Au milieu d'Acre s'élevaient quatre tours appartenant aux Templiers, aux Hospitaliers et aux Chevaliers Teutoniques; les guerriers chrétiens se disposèrent à s'y défendre. Cependant, le lendemain samedi, quelques soldats et volontaires musulmans s'étant portés contre la maison des Templiers et une de leurs tours, ceux-ci offrirent d'eux-mêmes de se rendre. Leur demande fut accueillie; le sultan leur promit sûreté; un drapeau leur fut donné comme sauvegarde, et ils l'arborèrent au haut de la tour; mais lorsque les portes furent ouvertes, les musulmans, s'y jetant en désordre, se disposèrent à piller la tour et à faire violence aux femmes qui s'y étaient réfugiées; alors les Templiers refermèrent les portes, et, tombant sur les musulmans qui étaient dans la tour, les massacrèrent. Le drapeau du sultan fut abattu, la guerre recommença. La tour fut assiégée en règle; on combattit tout le samedi. Le lendemain dimanche, les Templiers ayant de nouveau demandé à capituler, le sultan leur promit la vie et la faculté de se retirer où ils voudraient; ils descendirent donc, et furent égorgés, au nombre de plus de deux mille; un égal nombre fut retenu prisonnier; quant aux femmes et aux enfants qui étaient avec les Templiers, on les conduisit au pavillon du sultan. Ce qui porta le sultan à ne point exécuter sa parole, c'est que les Templiers, non contents d'avoir d'abord massacré les musulmans qui étaient entrés dans la tour, avaient tué un émir chargé d'aller apaiser le tumulte, et coupé les jarrets à toutes les bêtes de somme qui étaient dans la tour afin de les mettre hors de service; voilà ce qui avoit allumé la colère du sultan. Cependant, ceux d'entre les chrétiens qui tenaient encore, ayant appris le traitement fait à leurs frères, résolurent de mourir les armes à la main et ne voulurent plus entendre parler de capitulation. Leur acharnement fut tel, que cinq musulmans étant tombés entre leurs mains, ils les précipitèrent du haut d'une des tours; enfin, lorsque la tour fut entièrement minée et que les chrétiens eurent été admis à se rendre, avec promesse de la vie, les musulmans s'étant approchés pour en prendre possession, la tour s'écroula tout à coup, et ils furent tous ensevelis sous ses ruines.

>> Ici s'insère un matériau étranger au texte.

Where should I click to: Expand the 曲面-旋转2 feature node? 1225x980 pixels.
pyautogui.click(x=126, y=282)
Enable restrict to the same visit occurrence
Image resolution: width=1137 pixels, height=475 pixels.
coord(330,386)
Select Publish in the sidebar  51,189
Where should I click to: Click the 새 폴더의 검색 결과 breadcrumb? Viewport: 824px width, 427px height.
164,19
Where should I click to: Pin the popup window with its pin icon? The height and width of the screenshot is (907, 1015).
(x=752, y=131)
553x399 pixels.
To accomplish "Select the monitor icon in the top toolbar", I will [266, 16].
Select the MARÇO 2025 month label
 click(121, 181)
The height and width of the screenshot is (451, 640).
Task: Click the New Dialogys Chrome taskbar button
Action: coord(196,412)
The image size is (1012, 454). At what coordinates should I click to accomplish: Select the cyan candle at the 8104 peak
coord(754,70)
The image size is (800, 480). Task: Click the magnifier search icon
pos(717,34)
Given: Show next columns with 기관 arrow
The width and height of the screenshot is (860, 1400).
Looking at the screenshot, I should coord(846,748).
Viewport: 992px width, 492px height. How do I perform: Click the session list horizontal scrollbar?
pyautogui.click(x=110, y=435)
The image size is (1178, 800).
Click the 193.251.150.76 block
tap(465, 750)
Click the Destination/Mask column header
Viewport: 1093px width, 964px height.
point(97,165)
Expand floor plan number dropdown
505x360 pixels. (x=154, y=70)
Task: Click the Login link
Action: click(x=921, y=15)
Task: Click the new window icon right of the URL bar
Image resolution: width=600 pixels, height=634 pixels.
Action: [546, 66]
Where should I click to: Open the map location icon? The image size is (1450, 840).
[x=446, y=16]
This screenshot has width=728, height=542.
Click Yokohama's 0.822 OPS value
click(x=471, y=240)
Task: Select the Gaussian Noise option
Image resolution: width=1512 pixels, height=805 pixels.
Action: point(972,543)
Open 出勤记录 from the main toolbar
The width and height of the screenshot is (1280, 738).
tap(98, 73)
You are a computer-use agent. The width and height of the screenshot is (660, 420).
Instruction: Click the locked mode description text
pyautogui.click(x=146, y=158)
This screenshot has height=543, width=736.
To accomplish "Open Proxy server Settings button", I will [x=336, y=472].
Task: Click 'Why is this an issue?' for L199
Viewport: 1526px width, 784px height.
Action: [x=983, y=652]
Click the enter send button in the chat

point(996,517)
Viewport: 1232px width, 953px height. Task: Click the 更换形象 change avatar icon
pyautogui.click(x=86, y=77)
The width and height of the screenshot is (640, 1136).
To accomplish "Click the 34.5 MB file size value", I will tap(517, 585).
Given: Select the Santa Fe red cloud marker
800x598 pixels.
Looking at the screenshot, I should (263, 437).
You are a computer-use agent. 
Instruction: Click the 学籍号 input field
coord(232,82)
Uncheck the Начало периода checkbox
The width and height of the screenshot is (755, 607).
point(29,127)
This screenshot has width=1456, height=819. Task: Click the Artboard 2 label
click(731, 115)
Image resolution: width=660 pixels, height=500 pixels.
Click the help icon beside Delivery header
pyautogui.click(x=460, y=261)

Quand le combat eut cessé, le sultan fit mettre à part les hommes qui avaient échappé au massacre, et on les tua tous jusqu'au dernier; le nombre en était fort grand. Ce qu'il y eut de plus admirable, c'est que le Dieu très-haut voulut que la ville fût prise un vendredi, à la troisième heure, au même instant où les chrétiens y étaient entrés sous le sultan Saladin.
Aboulmahassen, traduit par M. Reinaud dans la Bibliothèque des Croisades, t. IV, p. 570.